Durch die hartnäckige Verortung im Stadtteil ist Alraune das gelungen, was allen anderen versagt blieb, nämlich langfristige Erfolge ihrer Schützlinge nachzuweisen und eine lebendige Zusammenführung von Auszubildenden und Stadtteil zu erreichen. Ob günstige Gastronomie für alle, Verkehrsübungsplatz für Schulklassen, ob Fahrradwerkstatt, Anlaufstelle für Kümmernisse, Info von Polizei oder Plakatierern – das JETZT ist eine Institution im Stadtteil im besten Sinne des Wortes und steht für Glaubwürdigkeit und Loyalität. Dass der Beschäftigungsträger dabei in der Logik der arbeitsmarktpolitischen Maßnahmen mal Fördergelder bekam, mal Drohungen von Kürzung und jetzt gar Schließung, ist dem „ganz und gar Falschen“ geschuldet. Keine Institution, die als Ausbildungsträger Rücksicht auf die Dispositionen der Azubis, jetzt Tagwerker nimmt, kann ohne Sicherheiten und Kontinuitäten nachhaltig Erfolg haben. 

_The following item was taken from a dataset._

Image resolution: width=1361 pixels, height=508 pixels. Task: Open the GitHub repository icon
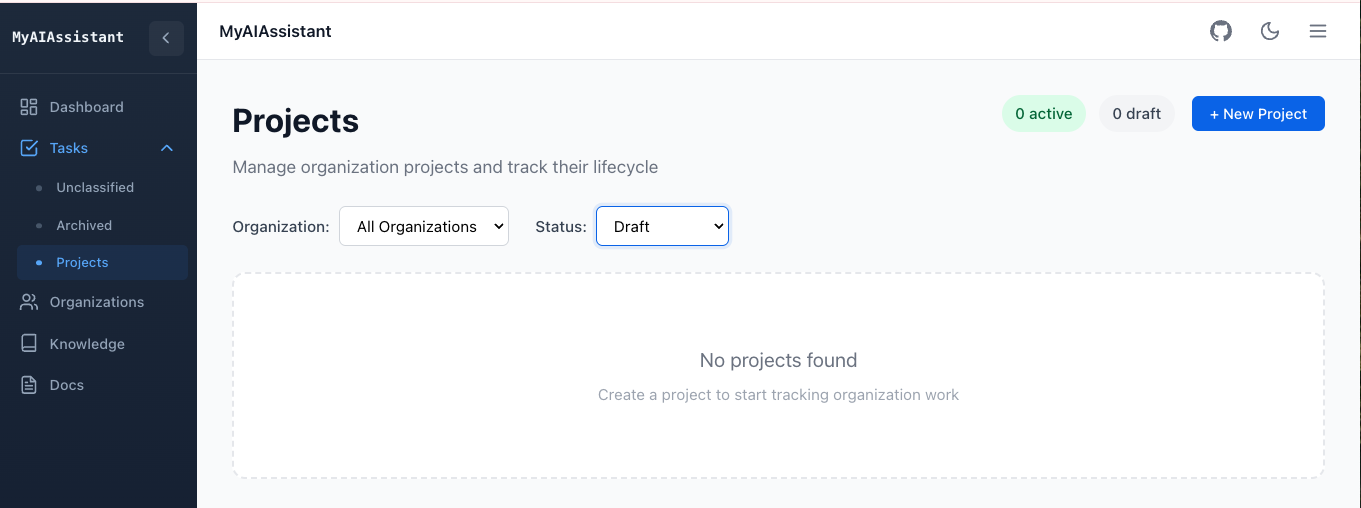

Als Ausbildungsträger braucht man Büros, Werkstätten, Arbeitsräume, Produktionsmittel, materielle und logistische Infrastruktur und vor allem Planungssicherheit. Vor der Wahl gibt es Geld und Versprechen, danach Gestammel und Zuckungen. Die städtischen arbeitsmarktpolitischen Sprecher erklären bedauernd und achselzuckend it was nice but now its over. Dieser Zynismus beginnt, wo man sich auf die Unsäglichkeit der Armenverwaltung einlässt. Problembehaftete Menschen sind nicht nur arbeitsmarktpolitische Verschiebmasse, die man wie einen unverdaulichen Bissen von einem Tellerrand zum nächsten schiebt. Alraune hat sich dieser Sichtweise auch nicht angeschlossen, jetzt geht es ihnen selber an den Kragen.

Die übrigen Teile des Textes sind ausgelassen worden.